---- PROVIDED PASSAGE
Remembering Sempé

E-mail from Bonnie Bendon Campbell this morning, saying that she was about to give a talk on “the great illustrator Jean-Jacques Sempé, who died last year”, and then in her Facebook feed “Un Sempé par jour” her most favorite of his cartoons popped up, so she shared it with me. I had intended to write at some length on Sempé after he died (alas, I hadn’t posted about him while he still lived), but much of 2022 was a disaster in my life, and a great many substantial projects didn’t get finished. So here I am.

Starting with the clown-makeup cartoon:


(#1) ‘I already told you to take your makeup off before you scold them!’ (not to mention the nose, the shoes, …)

The New Yorker‘s affectionate farewell. In its entirety:

Image #2 is the headers from the magazine, and #3 is the Sempé cover from the 3/28/94 issue.

The New York Times obit, “Jean-Jacques Sempé, Cartoonist of Droll Whimsy, Dies at 89: Beloved in France and popular around the world, he drew more than 100 covers for The New Yorker in an association that began in 1978” by Robert D. McFadden on-line on 8/11/22 (in print on 8/13/22 with the headline “Jean-Jacques Sempé, Beloved Cartoonist of Droll Whimsy, Dies at 89”), which I’ve edited to focus on McFadden’s detailed appreciation of Sempé’s work:

Jean-Jacques Sempé, the French cartoonist known in America for children’s book illustrations and for covers for The New Yorker portraying tiny, gentle people with big noses at poignant moments, often dwarfed by monumental backgrounds, died on Thursday. He was 89.
--------
---- SUPPLIED ENTRIES
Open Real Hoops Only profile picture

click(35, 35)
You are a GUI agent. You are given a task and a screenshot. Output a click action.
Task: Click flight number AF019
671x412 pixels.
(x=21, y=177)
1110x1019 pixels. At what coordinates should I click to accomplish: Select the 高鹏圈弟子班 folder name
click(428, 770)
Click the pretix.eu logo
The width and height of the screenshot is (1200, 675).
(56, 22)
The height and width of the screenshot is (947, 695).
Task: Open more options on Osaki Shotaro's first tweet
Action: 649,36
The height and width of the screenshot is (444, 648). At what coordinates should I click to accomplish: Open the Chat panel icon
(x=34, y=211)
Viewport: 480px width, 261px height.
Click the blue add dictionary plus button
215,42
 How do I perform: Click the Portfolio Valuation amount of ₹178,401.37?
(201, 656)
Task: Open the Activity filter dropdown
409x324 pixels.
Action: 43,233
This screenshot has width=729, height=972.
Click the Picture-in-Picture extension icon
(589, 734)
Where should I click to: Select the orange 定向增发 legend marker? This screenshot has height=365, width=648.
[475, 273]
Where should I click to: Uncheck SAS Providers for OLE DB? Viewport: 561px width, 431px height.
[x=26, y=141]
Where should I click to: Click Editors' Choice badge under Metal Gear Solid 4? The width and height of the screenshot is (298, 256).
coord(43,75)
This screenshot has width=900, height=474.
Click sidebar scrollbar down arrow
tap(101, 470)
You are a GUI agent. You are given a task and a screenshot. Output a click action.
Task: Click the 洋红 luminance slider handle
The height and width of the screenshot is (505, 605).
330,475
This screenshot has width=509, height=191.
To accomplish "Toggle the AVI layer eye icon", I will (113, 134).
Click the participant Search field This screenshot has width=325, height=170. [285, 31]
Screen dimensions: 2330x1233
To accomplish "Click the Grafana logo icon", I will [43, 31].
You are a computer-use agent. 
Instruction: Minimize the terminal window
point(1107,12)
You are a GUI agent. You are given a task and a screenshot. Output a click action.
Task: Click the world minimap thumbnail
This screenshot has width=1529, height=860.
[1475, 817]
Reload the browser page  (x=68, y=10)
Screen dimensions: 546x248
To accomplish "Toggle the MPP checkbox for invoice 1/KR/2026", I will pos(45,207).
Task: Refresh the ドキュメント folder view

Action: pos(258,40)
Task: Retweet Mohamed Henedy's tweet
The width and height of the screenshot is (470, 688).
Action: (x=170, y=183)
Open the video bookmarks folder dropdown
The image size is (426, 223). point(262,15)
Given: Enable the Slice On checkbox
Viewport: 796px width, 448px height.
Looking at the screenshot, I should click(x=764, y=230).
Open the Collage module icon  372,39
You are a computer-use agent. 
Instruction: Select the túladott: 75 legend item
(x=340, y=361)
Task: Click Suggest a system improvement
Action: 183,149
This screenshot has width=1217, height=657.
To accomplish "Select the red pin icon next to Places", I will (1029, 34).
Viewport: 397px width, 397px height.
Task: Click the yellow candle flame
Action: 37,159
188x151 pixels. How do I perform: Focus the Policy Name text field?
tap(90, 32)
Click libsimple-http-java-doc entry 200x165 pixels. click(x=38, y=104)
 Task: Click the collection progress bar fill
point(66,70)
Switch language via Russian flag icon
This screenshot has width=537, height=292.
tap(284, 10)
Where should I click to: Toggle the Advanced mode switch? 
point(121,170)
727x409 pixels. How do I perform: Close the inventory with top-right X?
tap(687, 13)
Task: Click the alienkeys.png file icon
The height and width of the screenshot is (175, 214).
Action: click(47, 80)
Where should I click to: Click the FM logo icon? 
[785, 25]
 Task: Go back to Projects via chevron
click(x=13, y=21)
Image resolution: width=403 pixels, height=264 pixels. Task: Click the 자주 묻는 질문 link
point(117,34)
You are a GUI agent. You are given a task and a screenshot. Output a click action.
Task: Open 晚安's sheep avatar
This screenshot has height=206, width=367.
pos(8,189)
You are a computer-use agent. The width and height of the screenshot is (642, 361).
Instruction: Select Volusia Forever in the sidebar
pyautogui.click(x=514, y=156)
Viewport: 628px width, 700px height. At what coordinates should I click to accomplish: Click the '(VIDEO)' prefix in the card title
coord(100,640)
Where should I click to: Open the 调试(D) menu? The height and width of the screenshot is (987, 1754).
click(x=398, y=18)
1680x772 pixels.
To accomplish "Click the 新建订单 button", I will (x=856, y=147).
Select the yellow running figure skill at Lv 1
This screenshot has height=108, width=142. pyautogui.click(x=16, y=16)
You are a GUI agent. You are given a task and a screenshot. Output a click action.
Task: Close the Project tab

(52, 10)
--------
### STATED PROBLEM
Using the Sempé remembrance, explain why the writer didn't produce the planned longer piece on Sempé soon after his death. The rows are separate material with no connection to the Sempé remembrance.

### TASK RESPONSE
Much of 2022 was a disaster in the writer's life, so a great many substantial projects didn't get finished. The intended piece on Sempé was one of them.